===== Given data =====
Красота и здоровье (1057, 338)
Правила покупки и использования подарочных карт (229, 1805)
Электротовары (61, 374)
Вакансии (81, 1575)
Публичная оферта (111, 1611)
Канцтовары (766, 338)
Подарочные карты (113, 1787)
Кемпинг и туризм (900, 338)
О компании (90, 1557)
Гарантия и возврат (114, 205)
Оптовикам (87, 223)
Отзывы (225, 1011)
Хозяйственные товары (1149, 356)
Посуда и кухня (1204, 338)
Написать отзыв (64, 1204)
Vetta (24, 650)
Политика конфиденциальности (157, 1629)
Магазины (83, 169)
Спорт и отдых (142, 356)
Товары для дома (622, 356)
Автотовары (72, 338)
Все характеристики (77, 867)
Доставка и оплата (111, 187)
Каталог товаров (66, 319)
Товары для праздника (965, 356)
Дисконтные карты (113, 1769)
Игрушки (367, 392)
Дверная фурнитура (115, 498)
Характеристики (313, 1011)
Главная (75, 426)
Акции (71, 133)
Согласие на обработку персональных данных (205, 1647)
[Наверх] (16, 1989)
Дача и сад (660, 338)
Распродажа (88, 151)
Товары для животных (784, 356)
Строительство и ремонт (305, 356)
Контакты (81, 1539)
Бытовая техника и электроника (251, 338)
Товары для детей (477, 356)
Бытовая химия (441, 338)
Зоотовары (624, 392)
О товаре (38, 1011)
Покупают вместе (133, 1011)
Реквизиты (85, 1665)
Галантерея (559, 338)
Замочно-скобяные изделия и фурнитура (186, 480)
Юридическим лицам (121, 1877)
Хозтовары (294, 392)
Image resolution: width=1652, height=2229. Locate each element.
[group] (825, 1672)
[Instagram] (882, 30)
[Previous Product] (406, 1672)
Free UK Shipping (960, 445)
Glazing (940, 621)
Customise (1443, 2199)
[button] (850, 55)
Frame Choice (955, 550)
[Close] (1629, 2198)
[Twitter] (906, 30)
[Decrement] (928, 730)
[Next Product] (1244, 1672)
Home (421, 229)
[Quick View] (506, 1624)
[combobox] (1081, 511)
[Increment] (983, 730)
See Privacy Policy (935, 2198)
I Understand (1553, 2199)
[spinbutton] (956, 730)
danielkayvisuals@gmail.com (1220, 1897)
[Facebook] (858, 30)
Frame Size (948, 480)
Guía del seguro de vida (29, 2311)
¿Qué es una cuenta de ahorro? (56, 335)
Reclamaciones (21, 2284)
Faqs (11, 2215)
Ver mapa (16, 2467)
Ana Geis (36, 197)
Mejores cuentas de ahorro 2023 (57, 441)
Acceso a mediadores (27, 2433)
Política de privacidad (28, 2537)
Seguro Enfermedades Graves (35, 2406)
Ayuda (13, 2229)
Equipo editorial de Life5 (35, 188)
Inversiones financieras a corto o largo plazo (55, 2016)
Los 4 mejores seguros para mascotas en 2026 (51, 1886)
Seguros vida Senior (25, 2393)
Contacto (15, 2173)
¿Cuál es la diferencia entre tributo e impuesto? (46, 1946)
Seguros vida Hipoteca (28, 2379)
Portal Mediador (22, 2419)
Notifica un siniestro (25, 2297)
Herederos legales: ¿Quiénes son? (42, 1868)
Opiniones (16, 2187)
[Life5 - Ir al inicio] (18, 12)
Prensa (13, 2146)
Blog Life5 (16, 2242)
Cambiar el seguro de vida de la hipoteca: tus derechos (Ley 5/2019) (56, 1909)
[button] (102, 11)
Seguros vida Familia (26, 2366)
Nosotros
=====
» **Exercise**
Can you repeat, word for word, every line above from the one containing "Публичная оферта (111, 1611)" down to the one containing "Guía del seguro de vida (29, 2311)", including both?

» **Finished task**
Публичная оферта (111, 1611)
Канцтовары (766, 338)
Подарочные карты (113, 1787)
Кемпинг и туризм (900, 338)
О компании (90, 1557)
Гарантия и возврат (114, 205)
Оптовикам (87, 223)
Отзывы (225, 1011)
Хозяйственные товары (1149, 356)
Посуда и кухня (1204, 338)
Написать отзыв (64, 1204)
Vetta (24, 650)
Политика конфиденциальности (157, 1629)
Магазины (83, 169)
Спорт и отдых (142, 356)
Товары для дома (622, 356)
Автотовары (72, 338)
Все характеристики (77, 867)
Доставка и оплата (111, 187)
Каталог товаров (66, 319)
Товары для праздника (965, 356)
Дисконтные карты (113, 1769)
Игрушки (367, 392)
Дверная фурнитура (115, 498)
Характеристики (313, 1011)
Главная (75, 426)
Акции (71, 133)
Согласие на обработку персональных данных (205, 1647)
[Наверх] (16, 1989)
Дача и сад (660, 338)
Распродажа (88, 151)
Товары для животных (784, 356)
Строительство и ремонт (305, 356)
Контакты (81, 1539)
Бытовая техника и электроника (251, 338)
Товары для детей (477, 356)
Бытовая химия (441, 338)
Зоотовары (624, 392)
О товаре (38, 1011)
Покупают вместе (133, 1011)
Реквизиты (85, 1665)
Галантерея (559, 338)
Замочно-скобяные изделия и фурнитура (186, 480)
Юридическим лицам (121, 1877)
Хозтовары (294, 392)
Image resolution: width=1652, height=2229. Locate each element.
[group] (825, 1672)
[Instagram] (882, 30)
[Previous Product] (406, 1672)
Free UK Shipping (960, 445)
Glazing (940, 621)
Customise (1443, 2199)
[button] (850, 55)
Frame Choice (955, 550)
[Close] (1629, 2198)
[Twitter] (906, 30)
[Decrement] (928, 730)
[Next Product] (1244, 1672)
Home (421, 229)
[Quick View] (506, 1624)
[combobox] (1081, 511)
[Increment] (983, 730)
See Privacy Policy (935, 2198)
I Understand (1553, 2199)
[spinbutton] (956, 730)
danielkayvisuals@gmail.com (1220, 1897)
[Facebook] (858, 30)
Frame Size (948, 480)
Guía del seguro de vida (29, 2311)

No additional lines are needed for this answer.